Do you suppose the transition from life into death is as unbearably confounding as that of “death” into life? Suddenly we will be thrust into a world where we are practically blind, if not seeing through a blurred fog, and if discomfort should arise, should we feel exhausted, hungry, filthy from shitting our own pants, or just painfully alone, our only recourse is to scream and cry, and pray that some foreign being thirty times the size of us will quickly arrive to fill our voids. Unfortunately, when they do, we feel manhandled, utterly helpless, without awareness of our arms and legs, which would be futile anyway for their pathetic lack of strength. In every moment it feels as though death is imminent. Every hunger pang, every dampened diaper (or whatever we wear in the afterlife), every insufferable moment of isolation from love might kill us, and then when its source of remedy arrives there are a few moments of transition that bring us even closer to death. We are under their control. We rely on these beasts and there is nothing we can do but hope that they take mercy on us.

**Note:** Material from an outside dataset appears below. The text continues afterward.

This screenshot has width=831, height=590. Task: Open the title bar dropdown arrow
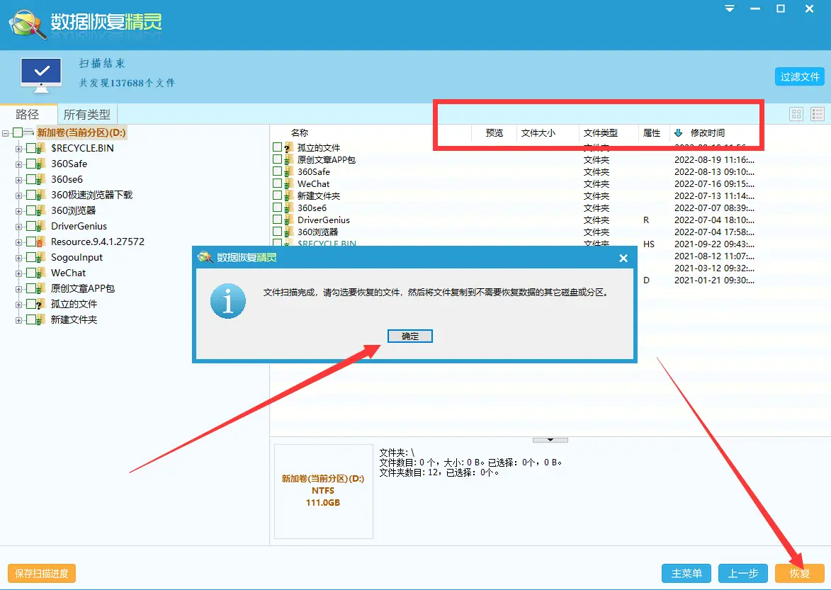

For a while there is no potential for joy. We are not alternating between sadness and happiness, the way the beasts seem to, but instead terror and relief, terror and relief. Fuck, I am about to die! No, wait, I’m OK. No, I am about to die! No, wait, I’m OK. I’m OK. They saved me. I’m OK. I’m OK. I am OK, thank God. I wake up. I am about to die!
Time shall pass, and will we acclimate like they do? Will we begin to recognize what and whom we like, understand, even if unconsciously so, the passage of time and our new routine? Will we learn the language of our new surroundings in death, no longer rely only on our loudest and most guttural sounds in desperate cries for help? As we transition from terrified confusion to a particular familiarity, we acquire preferences and specific displeasures. We can communicate them, but it is apparent that we are still not in control. Will we ever regain control? In moments where our newly learned communication fails we regress back to the bestial screams that served us previously. Are we destined to suffer all of the same stages of growth in death? Will time heal our wounds, we’ll gradually forget about our “before world,” and finally experience true joy in our new existence? We’ll have friends and things we enjoy doing, places that feel like home, and instead of labeling the terrifying beasts as mere caretakers, they will become our favorite people in our new world, by which everything and everyone else is defined. Around the same time we finally discover control we will briefly hate them and reject all that they are, until finally, somewhere in the depths of our unconscious we decide, for better or worse, that they were right all along. Our death was in fact no death, but another gift of life, and we shall begin our own journey back to life, by giving life, “or death” to another. This is what I think about every time I watch my newborn scream as I change her diaper.